Rules of Interpretation
Where there is no interpretation section and a general interpretation act does not apply, then a number of rules may be applied. The three traditional rules of statutory interpretation are the literal, golden, and mischief rule.
Under the literal rule, the judge considers what the legislation actually says, rather than what it might mean. To get to this point, the judge will give the words in the act a literal meaning, even if the effect of this is to produce what might be considered an unjust or undesirable outcome. Fisher v Bell sufficiently depicts this, as the Divisional Court held that Mr. Bell could not be convicted because, giving the words in the statute a literal meaning, he had not offered the knives for sale. Placing something in a shop window is not technically an offer for sale, rather it is merely an invitation to treat, and it is the customer who makes an offer to the shop when he offers money for an item on sale.
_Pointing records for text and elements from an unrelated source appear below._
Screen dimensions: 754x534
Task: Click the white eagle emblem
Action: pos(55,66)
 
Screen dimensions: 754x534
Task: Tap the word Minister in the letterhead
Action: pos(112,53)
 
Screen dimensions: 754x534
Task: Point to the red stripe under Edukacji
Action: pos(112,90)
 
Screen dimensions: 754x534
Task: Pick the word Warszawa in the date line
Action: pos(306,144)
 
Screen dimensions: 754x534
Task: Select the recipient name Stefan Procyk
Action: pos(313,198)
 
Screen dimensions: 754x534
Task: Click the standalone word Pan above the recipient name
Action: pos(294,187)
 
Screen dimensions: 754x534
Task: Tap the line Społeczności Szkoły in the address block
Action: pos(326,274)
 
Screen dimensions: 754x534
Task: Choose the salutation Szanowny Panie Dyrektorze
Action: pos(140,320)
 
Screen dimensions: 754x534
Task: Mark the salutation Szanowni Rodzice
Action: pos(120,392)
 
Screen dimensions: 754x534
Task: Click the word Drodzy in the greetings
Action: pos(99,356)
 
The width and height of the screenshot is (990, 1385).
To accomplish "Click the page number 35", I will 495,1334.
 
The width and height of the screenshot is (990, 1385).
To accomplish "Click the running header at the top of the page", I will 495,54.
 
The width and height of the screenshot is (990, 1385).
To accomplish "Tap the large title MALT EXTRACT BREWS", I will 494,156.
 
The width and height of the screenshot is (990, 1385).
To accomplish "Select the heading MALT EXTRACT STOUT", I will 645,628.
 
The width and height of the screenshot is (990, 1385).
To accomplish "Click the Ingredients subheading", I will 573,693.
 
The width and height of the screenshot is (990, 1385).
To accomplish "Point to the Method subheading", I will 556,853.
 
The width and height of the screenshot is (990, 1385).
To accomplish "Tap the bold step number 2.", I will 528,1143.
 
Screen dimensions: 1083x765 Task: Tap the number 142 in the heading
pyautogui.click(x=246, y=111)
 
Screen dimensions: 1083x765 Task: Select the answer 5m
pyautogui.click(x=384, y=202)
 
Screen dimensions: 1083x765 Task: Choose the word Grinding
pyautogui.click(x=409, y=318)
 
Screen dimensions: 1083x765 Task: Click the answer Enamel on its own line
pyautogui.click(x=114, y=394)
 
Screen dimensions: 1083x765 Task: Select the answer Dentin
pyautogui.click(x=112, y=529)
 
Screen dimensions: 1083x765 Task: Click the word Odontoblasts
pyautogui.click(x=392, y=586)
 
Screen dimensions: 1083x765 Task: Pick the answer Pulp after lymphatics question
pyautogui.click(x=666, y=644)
In the case of Whitely v Chappell , the defendant pretended to be someone who was on the voters list but had died. He was charged with impersonating a ‘person entitled to vote’ but was not found guilty since the statute relating to voting rights required a person to be living in order to get a vote.
The advantages of the literal approach are that in this way Parliament is respected while restricting Judicial Activism. However, this can lead to absurdity, and can be useless if the case refers to an idea or technology not invented at the time of legislation.
The golden rule, defined by Lord Wensleydale in Grey v Pearson , states that if the literal rule produces an absurdity, then the court should look for another meaning of the words to avoid getting that absurd result.
Adler v George was an example of how the golden rule was applied, extending the literal wording of the statute to cover the action committed by the defendant. Under the Official Secrets Act 1920 (section 3), it was an offence to obstruct HM Forces in the vicinity of a prohibited place, which Mr. Adler had been arrested for. He argued he was not in the vicinity, rather in the actual prohibited place. The court applied the golden rule, because if the literal rule had been applied, it would have produced absurdity because someone protesting near the base would be committing an offence, whilst someone protesting in it would not.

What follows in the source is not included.